◆ Exercise data ◆
—————

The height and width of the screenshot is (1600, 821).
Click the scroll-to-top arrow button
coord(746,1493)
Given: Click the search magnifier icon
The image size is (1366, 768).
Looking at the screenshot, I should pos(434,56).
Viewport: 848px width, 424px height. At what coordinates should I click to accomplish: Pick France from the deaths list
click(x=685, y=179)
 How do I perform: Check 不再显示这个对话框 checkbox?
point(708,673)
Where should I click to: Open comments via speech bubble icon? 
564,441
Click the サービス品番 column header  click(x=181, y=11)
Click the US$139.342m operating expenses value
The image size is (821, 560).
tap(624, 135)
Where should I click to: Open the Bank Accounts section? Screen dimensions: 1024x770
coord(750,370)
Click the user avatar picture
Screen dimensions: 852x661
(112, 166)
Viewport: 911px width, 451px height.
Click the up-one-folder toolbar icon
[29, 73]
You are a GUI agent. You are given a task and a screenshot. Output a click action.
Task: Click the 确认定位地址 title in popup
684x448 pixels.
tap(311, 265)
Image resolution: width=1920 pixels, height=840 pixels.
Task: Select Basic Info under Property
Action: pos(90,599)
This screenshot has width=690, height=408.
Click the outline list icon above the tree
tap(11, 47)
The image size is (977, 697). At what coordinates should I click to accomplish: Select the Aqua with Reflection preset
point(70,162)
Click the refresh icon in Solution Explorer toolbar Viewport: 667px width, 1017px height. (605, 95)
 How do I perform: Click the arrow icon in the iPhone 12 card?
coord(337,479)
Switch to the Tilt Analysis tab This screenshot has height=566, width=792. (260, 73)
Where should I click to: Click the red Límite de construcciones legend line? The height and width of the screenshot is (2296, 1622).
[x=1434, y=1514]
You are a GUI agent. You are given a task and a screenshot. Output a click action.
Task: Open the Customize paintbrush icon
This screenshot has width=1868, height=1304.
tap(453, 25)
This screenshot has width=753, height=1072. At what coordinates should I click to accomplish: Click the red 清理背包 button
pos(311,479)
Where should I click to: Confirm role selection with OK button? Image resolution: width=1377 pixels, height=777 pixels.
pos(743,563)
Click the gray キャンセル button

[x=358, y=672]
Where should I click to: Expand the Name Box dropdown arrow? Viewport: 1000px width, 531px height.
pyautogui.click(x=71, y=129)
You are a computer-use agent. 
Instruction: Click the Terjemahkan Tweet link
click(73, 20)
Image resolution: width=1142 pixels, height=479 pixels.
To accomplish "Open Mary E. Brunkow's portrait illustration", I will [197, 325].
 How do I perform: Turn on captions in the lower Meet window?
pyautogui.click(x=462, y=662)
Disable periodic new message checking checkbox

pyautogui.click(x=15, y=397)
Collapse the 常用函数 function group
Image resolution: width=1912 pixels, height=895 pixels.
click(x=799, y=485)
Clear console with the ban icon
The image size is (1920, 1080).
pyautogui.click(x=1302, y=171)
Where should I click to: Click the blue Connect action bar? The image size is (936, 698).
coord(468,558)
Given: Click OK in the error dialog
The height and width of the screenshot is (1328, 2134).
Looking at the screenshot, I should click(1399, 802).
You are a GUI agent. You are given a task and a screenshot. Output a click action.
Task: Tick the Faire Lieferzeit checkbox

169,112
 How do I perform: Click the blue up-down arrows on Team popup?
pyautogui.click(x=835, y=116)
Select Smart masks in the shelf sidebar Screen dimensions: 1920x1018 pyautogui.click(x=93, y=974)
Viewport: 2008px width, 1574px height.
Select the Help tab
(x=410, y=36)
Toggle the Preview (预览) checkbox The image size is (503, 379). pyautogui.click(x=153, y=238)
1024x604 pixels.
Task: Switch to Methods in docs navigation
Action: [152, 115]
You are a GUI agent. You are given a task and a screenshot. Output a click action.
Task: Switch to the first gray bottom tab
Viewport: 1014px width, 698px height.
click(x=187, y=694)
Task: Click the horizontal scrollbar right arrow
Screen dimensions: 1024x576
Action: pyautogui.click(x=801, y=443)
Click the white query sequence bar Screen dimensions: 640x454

—————

◆ Stated task ◆
Rewrite the records above with each "Viewport" changed to "Window", keeping everything else the same.

◆ Solution to this problem ◆
The height and width of the screenshot is (1600, 821).
Click the scroll-to-top arrow button
coord(746,1493)
Given: Click the search magnifier icon
The image size is (1366, 768).
Looking at the screenshot, I should pos(434,56).
Window: 848px width, 424px height. At what coordinates should I click to accomplish: Pick France from the deaths list
click(x=685, y=179)
 How do I perform: Check 不再显示这个对话框 checkbox?
point(708,673)
Where should I click to: Open comments via speech bubble icon? 
564,441
Click the サービス品番 column header  click(x=181, y=11)
Click the US$139.342m operating expenses value
The image size is (821, 560).
tap(624, 135)
Where should I click to: Open the Bank Accounts section? Screen dimensions: 1024x770
coord(750,370)
Click the user avatar picture
Screen dimensions: 852x661
(112, 166)
Window: 911px width, 451px height.
Click the up-one-folder toolbar icon
[29, 73]
You are a GUI agent. You are given a task and a screenshot. Output a click action.
Task: Click the 确认定位地址 title in popup
684x448 pixels.
tap(311, 265)
Image resolution: width=1920 pixels, height=840 pixels.
Task: Select Basic Info under Property
Action: pos(90,599)
This screenshot has width=690, height=408.
Click the outline list icon above the tree
tap(11, 47)
The image size is (977, 697). At what coordinates should I click to accomplish: Select the Aqua with Reflection preset
point(70,162)
Click the refresh icon in Solution Explorer toolbar Window: 667px width, 1017px height. (605, 95)
 How do I perform: Click the arrow icon in the iPhone 12 card?
coord(337,479)
Switch to the Tilt Analysis tab This screenshot has height=566, width=792. (260, 73)
Where should I click to: Click the red Límite de construcciones legend line? The height and width of the screenshot is (2296, 1622).
[x=1434, y=1514]
You are a GUI agent. You are given a task and a screenshot. Output a click action.
Task: Open the Customize paintbrush icon
This screenshot has width=1868, height=1304.
tap(453, 25)
This screenshot has width=753, height=1072. At what coordinates should I click to accomplish: Click the red 清理背包 button
pos(311,479)
Where should I click to: Confirm role selection with OK button? Image resolution: width=1377 pixels, height=777 pixels.
pos(743,563)
Click the gray キャンセル button

[x=358, y=672]
Where should I click to: Expand the Name Box dropdown arrow? Window: 1000px width, 531px height.
pyautogui.click(x=71, y=129)
You are a computer-use agent. 
Instruction: Click the Terjemahkan Tweet link
click(73, 20)
Image resolution: width=1142 pixels, height=479 pixels.
To accomplish "Open Mary E. Brunkow's portrait illustration", I will [197, 325].
 How do I perform: Turn on captions in the lower Meet window?
pyautogui.click(x=462, y=662)
Disable periodic new message checking checkbox

pyautogui.click(x=15, y=397)
Collapse the 常用函数 function group
Image resolution: width=1912 pixels, height=895 pixels.
click(x=799, y=485)
Clear console with the ban icon
The image size is (1920, 1080).
pyautogui.click(x=1302, y=171)
Where should I click to: Click the blue Connect action bar? The image size is (936, 698).
coord(468,558)
Given: Click OK in the error dialog
The height and width of the screenshot is (1328, 2134).
Looking at the screenshot, I should click(1399, 802).
You are a GUI agent. You are given a task and a screenshot. Output a click action.
Task: Tick the Faire Lieferzeit checkbox

169,112
 How do I perform: Click the blue up-down arrows on Team popup?
pyautogui.click(x=835, y=116)
Select Smart masks in the shelf sidebar Screen dimensions: 1920x1018 pyautogui.click(x=93, y=974)
Window: 2008px width, 1574px height.
Select the Help tab
(x=410, y=36)
Toggle the Preview (预览) checkbox The image size is (503, 379). pyautogui.click(x=153, y=238)
1024x604 pixels.
Task: Switch to Methods in docs navigation
Action: [152, 115]
You are a GUI agent. You are given a task and a screenshot. Output a click action.
Task: Switch to the first gray bottom tab
Window: 1014px width, 698px height.
click(x=187, y=694)
Task: Click the horizontal scrollbar right arrow
Screen dimensions: 1024x576
Action: pyautogui.click(x=801, y=443)
Click the white query sequence bar Screen dimensions: 640x454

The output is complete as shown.